● **TASK**
In the entries below, find the line containing "Open the 'Ще 17 осіб' participants tile" and the line containing "Viewport: 1024px width, 576px height.". Copy those two lines and everything between them exactly, and only that.

● **GIVEN DATA**

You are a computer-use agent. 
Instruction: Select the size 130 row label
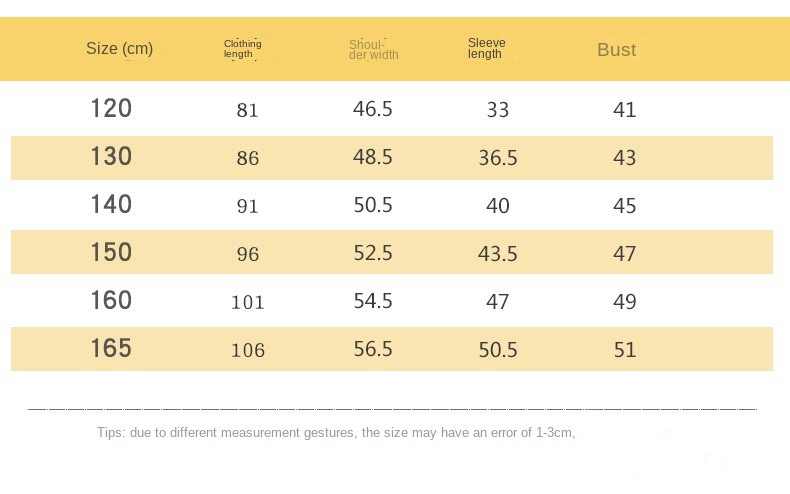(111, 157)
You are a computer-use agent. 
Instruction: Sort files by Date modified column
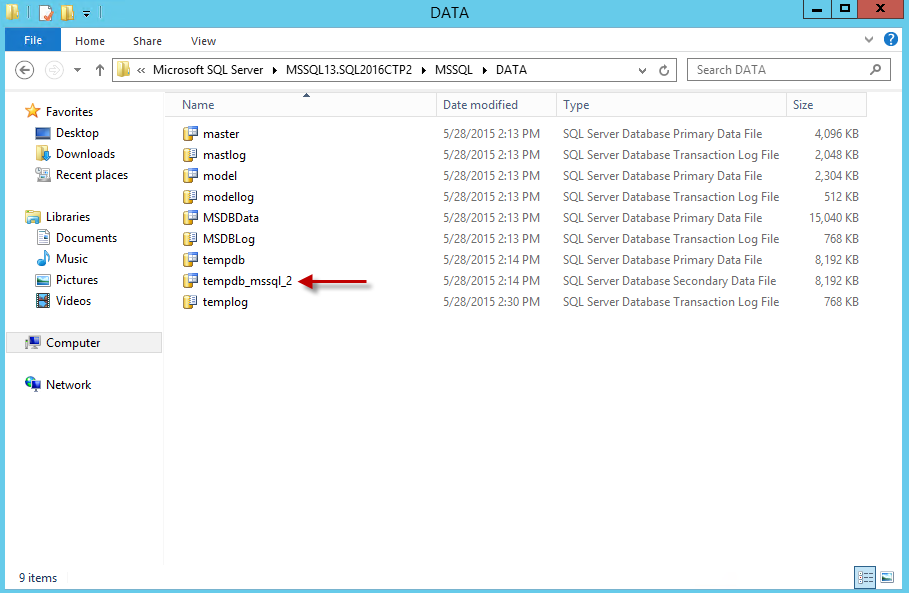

...

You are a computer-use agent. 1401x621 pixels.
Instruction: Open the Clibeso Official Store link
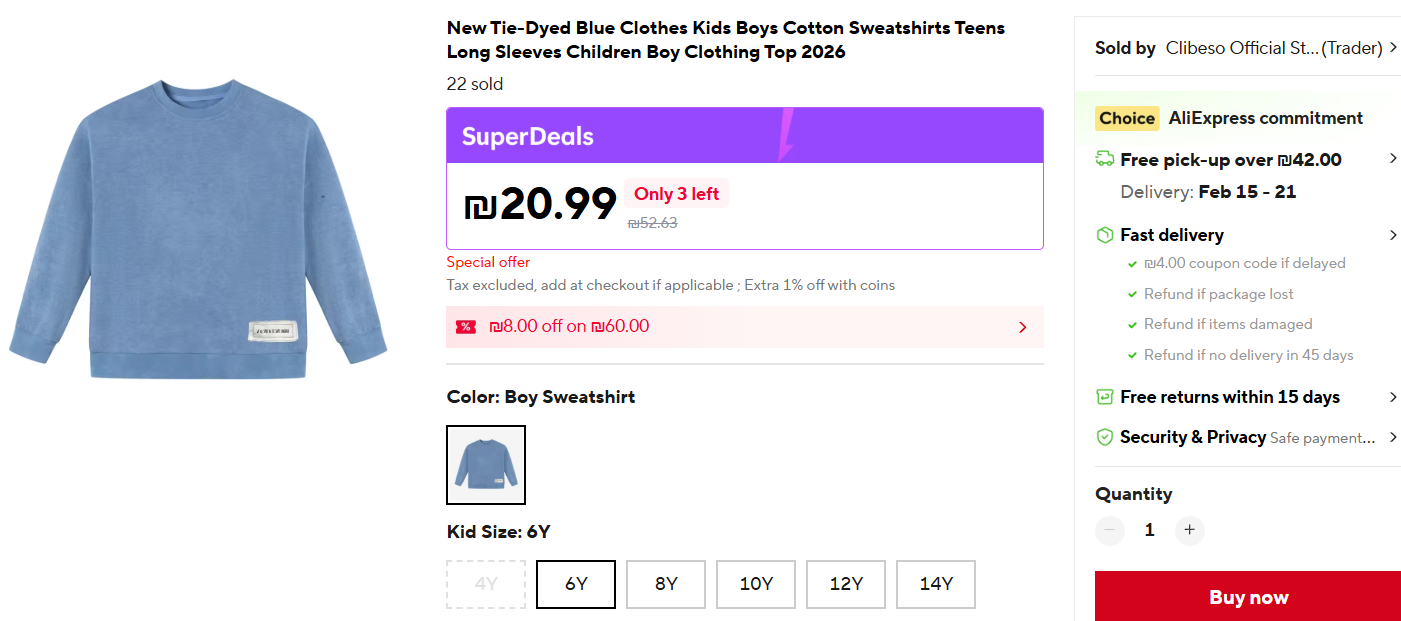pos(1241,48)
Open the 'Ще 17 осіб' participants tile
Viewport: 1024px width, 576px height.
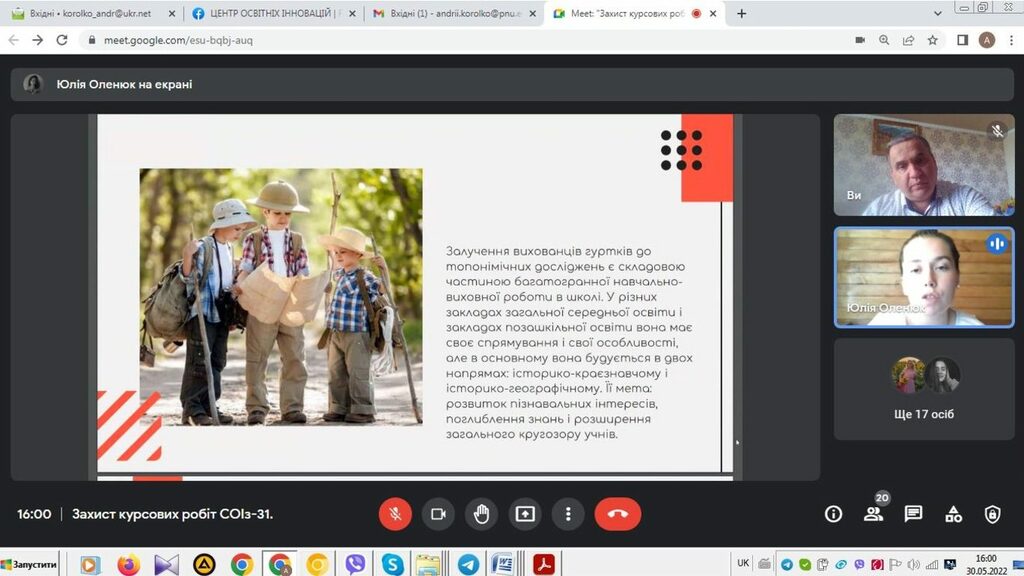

---

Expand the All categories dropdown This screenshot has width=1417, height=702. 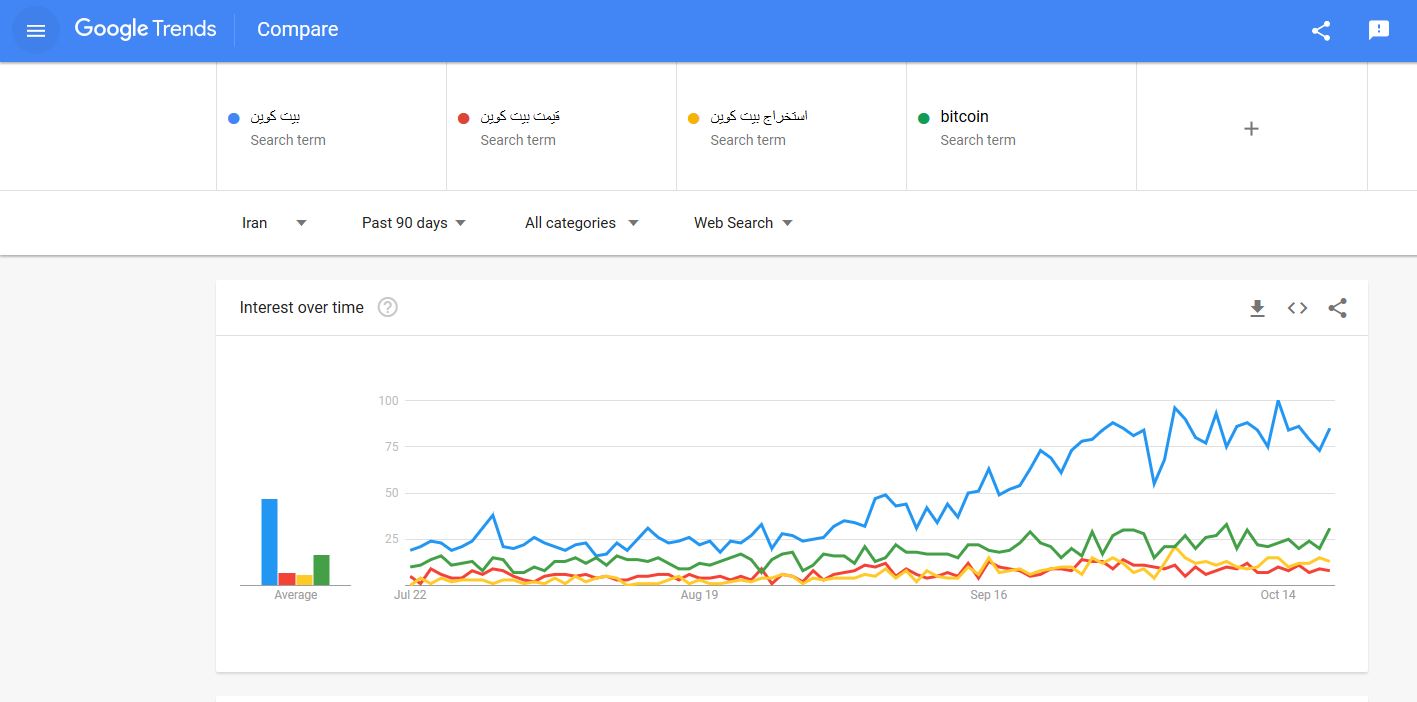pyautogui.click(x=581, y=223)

● **REPLY TO THE EXERCISE**
Open the 'Ще 17 осіб' participants tile
Viewport: 1024px width, 576px height.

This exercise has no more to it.